Sophie saw the distress on Johanna's face, not realizing that her own face was similarly pained. She pulled back the blankets and left the bed, approaching Johanna and pulling her into an embrace. Through her tears, Sophie said, "No, Jo, I was wrong to put you in that position and you did exactly the right thing. Until I figure this out, I'm going to need people like you to protect me from myself."
Sobbing herself, Johanna replied, "But better me than your mother, right?" That broke the tension, and the two women separated, laughing.
"I guess I need to see if there's a way out for me, and if not, if I can figure out a way to do this job without it destroying me."
*
Over the next days, Sophie spent her time doing the work that her ministers required of her, trying to figure out what was expected of her. For fun, she flirted outrageously with Frederic Stolz, because it seemed to make him uncomfortable, but he was as faithful as he was handsome, and possibly more intelligent. And she spent her spare time on the Internet, researching the history of Klippenberg, hoping to find the loophole that would get her out of the comfortable prison she had been sentenced to, but none appeared other than abdication.

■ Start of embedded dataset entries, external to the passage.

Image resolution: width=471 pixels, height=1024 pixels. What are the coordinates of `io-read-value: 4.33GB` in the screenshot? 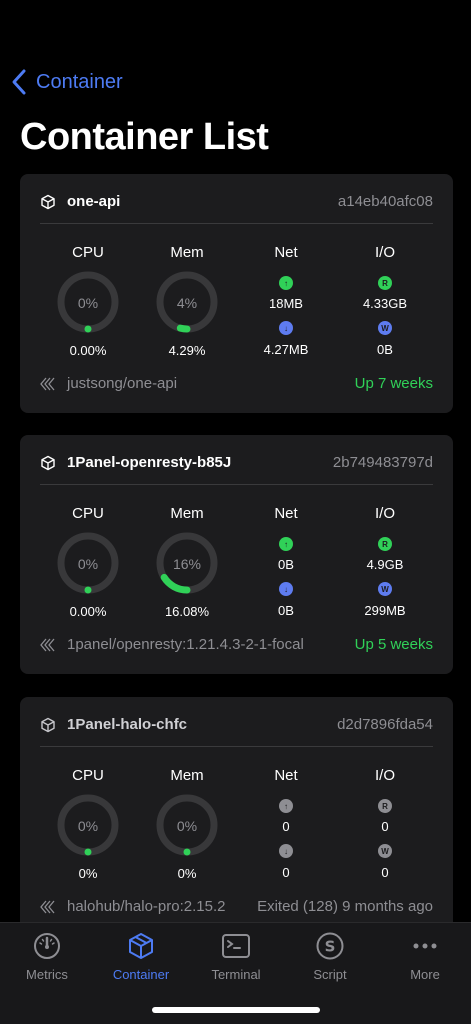 It's located at (385, 304).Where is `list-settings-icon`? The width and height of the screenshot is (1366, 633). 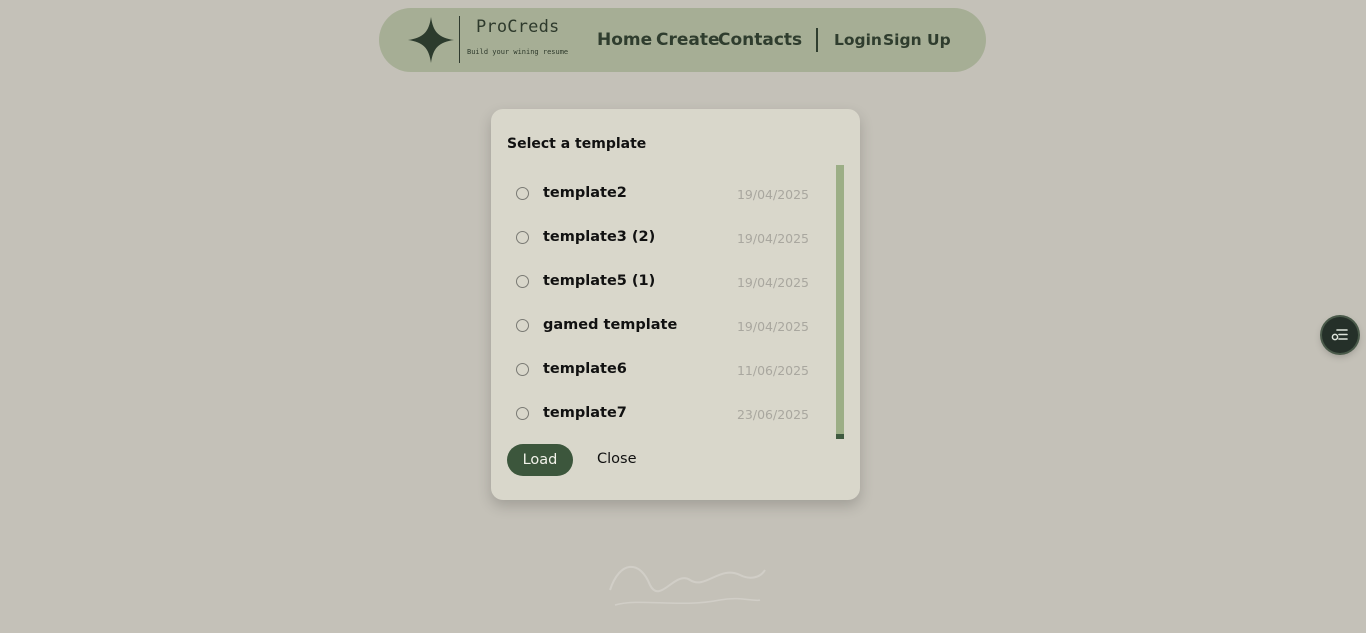
list-settings-icon is located at coordinates (1340, 335).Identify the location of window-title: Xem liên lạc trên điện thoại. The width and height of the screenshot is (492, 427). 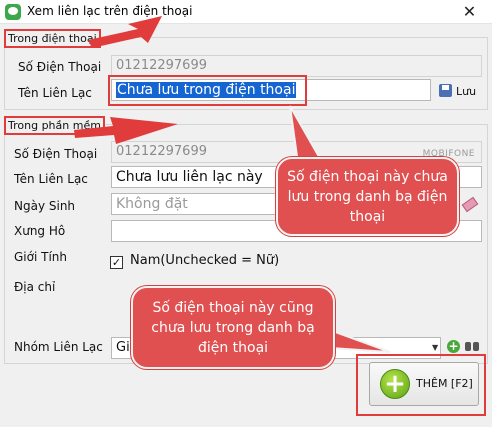
(110, 11).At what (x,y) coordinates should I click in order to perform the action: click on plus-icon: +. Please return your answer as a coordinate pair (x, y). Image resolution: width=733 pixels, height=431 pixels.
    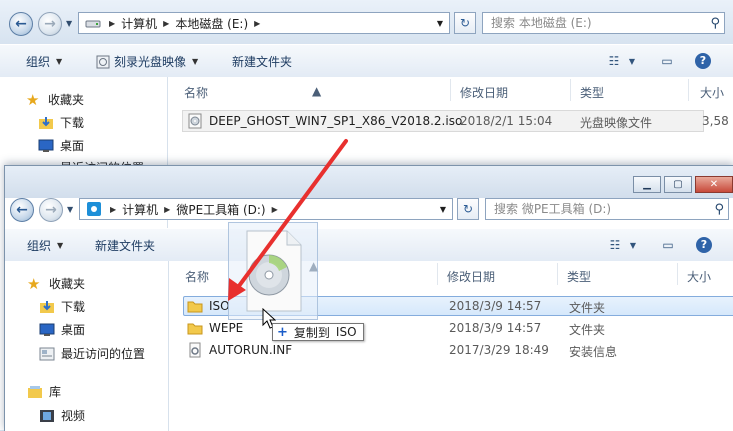
    Looking at the image, I should click on (282, 332).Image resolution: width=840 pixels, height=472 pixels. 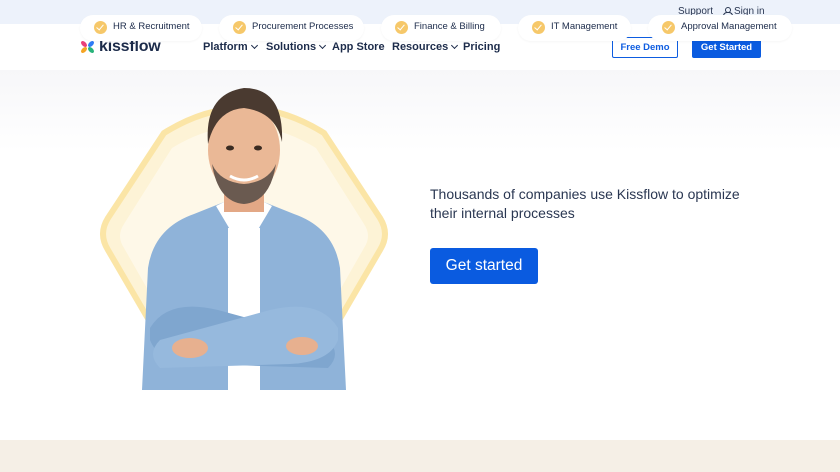 What do you see at coordinates (450, 26) in the screenshot?
I see `category-label: Finance & Billing` at bounding box center [450, 26].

One afternoon, over lunch, her mother looked at her across the table and said, "Sophie, why do you look so miserable?"
"Why do you think, Mother? Do you think that this is what I want?"
"So, what do you want?"
"What I really want is Father to be alive, and to be back in New York."
"Here we go again, Sophie. That is impossible, and you know that."
"I could abdicate, and be done with all of this," Sophie responded, petulantly.
"Do you know what happens then?" her mother asked.
"I assume there's someone else out there. Some distant relative who would be happy to emerge from obscurity and become a Grand Duke or Duchess."
Her mother looked horrified. "You don't know, do you?"